While the potential of hydrothermal liquefaction (HTL) of microalgae to produce biocrude regardless of the types of microalgae (biomass-agnostic) has been noted, the quality of biocrude and the Energy Return On Investment (EROI) of HTL of various microalgal species have not been compared in detail. Here we report that the quality of biocrude and the EROI of microalgal HTL are directly dependent on the lipid contents of microalgae.
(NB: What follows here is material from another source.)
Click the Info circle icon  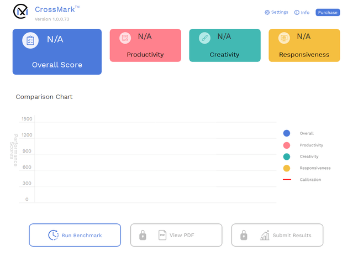click(x=297, y=12)
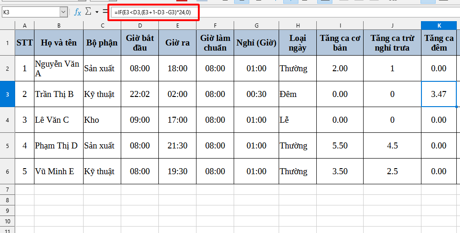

When Nannochloropsis oceanica (30.2% lipid content) and Golenkinia sp. (17.3% lipid content) were compared for the quality of HTL in terms of the total yield, asphaltene/non-asphaltene contents, heteroatom (O, N, and S) concentrations, and the effective hydrogen-to-carbon ratios (H/Ceff) of the biocrudes, N. oceanica with high lipid content produced biocrude that can be more suitable for catalytic upgrading to transportation fuels than the biocrude from Golenkinia sp. with low lipid content. HTL of N. oceanica at low temperature (200°C) in particular produced the biocrude with EROI that was better than that of Golenkinia sp. These results strongly support that the choice of microalgae with high lipid content is still a key factor that must be considered for biocrude production as much as it is regarded important for biodiesel production using microalgal biomass.

Suggested Citation

  • Yoo, Gursong & Park, Min S. & Yang, Ji-Won & Choi, Minkee, 2015. "Lipid content in microalgae determines the quality of biocrude and Energy Return On Investment of hydrothermal liquefaction," Applied Energy, Elsevier, vol. 156(C), pages 354-361.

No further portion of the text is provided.